The New York Times telah mengajukan gugatan balik terhadap Komisi Kesempatan Kerja Setara AS (EEOC), dengan tuduhan bahwa tuntutan hukum yang diajukan oleh agensi tersebut merupakan tindakan balasan ilegal atas liputan kritis surat kabar itu terhadap pemerintahan Presiden Donald Trump.
Detail Gugatan Balik
Dalam pengajuan di pengadilan federal Manhattan pada hari Jumat, The New York Times (NYT) menuduh EEOC telah menyalahgunakan wewenangnya dengan itikad buruk. NYT meminta pengadilan untuk membatalkan gugatan EEOC dan menyatakan bahwa tindakan agensi tersebut melanggar hak kebebasan berpendapat dan proses hukum yang adil di bawah Konstitusi AS.
"Penggunaan wewenang Komisi yang bersifat balas dendam dan dengan itikad buruk untuk menargetkan The Times ... merupakan ancaman yang sangat berbahaya bagi pers yang bebas dan independen, serta bagi demokrasi kita," tulis pengacara untuk The Times dalam pengajuannya.
Juru bicara EEOC menyatakan bahwa agensi tersebut tidak memberikan komentar mengenai litigasi yang sedang berlangsung.
Konteks Gugatan Awal EEOC
AdGugatan awal dari EEOC, yang diajukan pada bulan Mei, dilayangkan atas nama Bryant Rousseau, seorang karyawan kulit putih yang telah bekerja selama 11 tahun di NYT. Rousseau tidak mendapatkan promosi untuk posisi wakil editor real estat pada awal tahun 2025.
EEOC mengklaim bahwa Rousseau tidak dipertimbangkan dalam tahap akhir perekrutan karena tujuan keberagaman perusahaan. Posisi tersebut akhirnya diberikan kepada seorang wanita multiras yang menurut EEOC kurang berkualitas.

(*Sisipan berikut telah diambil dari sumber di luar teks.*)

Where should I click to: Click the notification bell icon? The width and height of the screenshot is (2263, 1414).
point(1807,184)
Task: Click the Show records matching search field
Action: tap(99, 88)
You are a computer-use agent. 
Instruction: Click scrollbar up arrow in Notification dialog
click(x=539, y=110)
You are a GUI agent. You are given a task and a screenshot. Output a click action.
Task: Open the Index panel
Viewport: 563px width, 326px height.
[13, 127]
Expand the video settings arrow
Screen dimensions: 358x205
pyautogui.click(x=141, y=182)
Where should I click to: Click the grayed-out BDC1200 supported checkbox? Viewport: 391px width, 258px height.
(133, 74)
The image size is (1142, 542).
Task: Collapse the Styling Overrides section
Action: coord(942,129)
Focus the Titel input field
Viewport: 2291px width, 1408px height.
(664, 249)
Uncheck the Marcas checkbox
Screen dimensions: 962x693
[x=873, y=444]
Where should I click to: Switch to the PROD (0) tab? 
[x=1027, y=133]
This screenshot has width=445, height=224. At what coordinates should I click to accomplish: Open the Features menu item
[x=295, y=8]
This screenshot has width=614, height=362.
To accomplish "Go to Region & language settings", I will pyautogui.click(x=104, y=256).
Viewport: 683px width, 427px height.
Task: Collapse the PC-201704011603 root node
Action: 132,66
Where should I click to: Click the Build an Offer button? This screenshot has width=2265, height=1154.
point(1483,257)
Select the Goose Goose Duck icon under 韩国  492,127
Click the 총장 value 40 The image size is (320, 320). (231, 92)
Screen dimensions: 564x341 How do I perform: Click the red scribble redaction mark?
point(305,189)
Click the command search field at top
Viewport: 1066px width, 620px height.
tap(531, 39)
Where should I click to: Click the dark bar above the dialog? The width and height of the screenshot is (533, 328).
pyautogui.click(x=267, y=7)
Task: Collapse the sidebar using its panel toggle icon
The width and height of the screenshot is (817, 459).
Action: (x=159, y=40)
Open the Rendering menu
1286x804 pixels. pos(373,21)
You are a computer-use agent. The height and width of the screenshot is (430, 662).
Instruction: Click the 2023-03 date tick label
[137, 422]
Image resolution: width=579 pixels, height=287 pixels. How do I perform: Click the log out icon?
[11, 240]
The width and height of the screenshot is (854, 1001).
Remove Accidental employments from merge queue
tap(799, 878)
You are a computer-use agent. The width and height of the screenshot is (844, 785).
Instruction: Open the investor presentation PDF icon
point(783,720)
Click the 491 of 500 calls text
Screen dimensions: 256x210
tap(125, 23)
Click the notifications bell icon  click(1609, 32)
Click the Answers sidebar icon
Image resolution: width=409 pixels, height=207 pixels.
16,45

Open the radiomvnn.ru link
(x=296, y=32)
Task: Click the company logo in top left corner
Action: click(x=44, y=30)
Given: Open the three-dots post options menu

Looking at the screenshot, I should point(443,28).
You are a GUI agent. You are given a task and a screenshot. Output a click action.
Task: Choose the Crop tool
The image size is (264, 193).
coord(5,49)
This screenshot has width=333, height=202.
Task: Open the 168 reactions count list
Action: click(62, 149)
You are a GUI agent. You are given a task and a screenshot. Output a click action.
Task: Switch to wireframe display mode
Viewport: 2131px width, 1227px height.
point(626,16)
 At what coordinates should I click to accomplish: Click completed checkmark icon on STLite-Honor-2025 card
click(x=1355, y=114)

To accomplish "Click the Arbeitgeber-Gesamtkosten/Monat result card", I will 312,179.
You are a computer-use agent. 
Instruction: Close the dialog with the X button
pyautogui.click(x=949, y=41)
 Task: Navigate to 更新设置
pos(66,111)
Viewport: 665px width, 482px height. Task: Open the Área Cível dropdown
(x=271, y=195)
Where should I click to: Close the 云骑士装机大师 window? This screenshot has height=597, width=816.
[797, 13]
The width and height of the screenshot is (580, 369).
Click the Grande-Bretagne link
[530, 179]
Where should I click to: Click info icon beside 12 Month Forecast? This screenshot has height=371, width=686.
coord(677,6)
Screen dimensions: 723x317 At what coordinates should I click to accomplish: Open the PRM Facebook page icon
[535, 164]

Namun, NYT membantah klaim ini dan menyatakan bahwa kandidat yang terpilih lebih berpengalaman dan lebih berkualitas untuk pekerjaan tersebut dibandingkan Rousseau.
Implikasi dan Latar Belakang
Tuntutan terhadap NYT merupakan salah satu langkah paling menonjol dari EEOC dalam tindakan keras yang lebih luas terhadap kebijakan Keberagaman, Kesetaraan, dan Inklusi (DEI) di tempat kerja. Tindakan ini sejalan dengan perintah eksekutif yang dikeluarkan oleh Presiden Trump yang bertujuan untuk mengakhiri inisiatif DEI di sektor pemerintah, pendidikan, dan swasta.
Menurut laporan Reuters, EEOC juga sedang menyelidiki upaya keberagaman di perusahaan lain seperti Nike dan Northwestern Mutual Life Insurance. Kasus ini menyoroti meningkatnya ketegangan antara perusahaan yang menerapkan kebijakan DEI dan pengawasan regulator yang semakin ketat di bawah pemerintahan saat ini.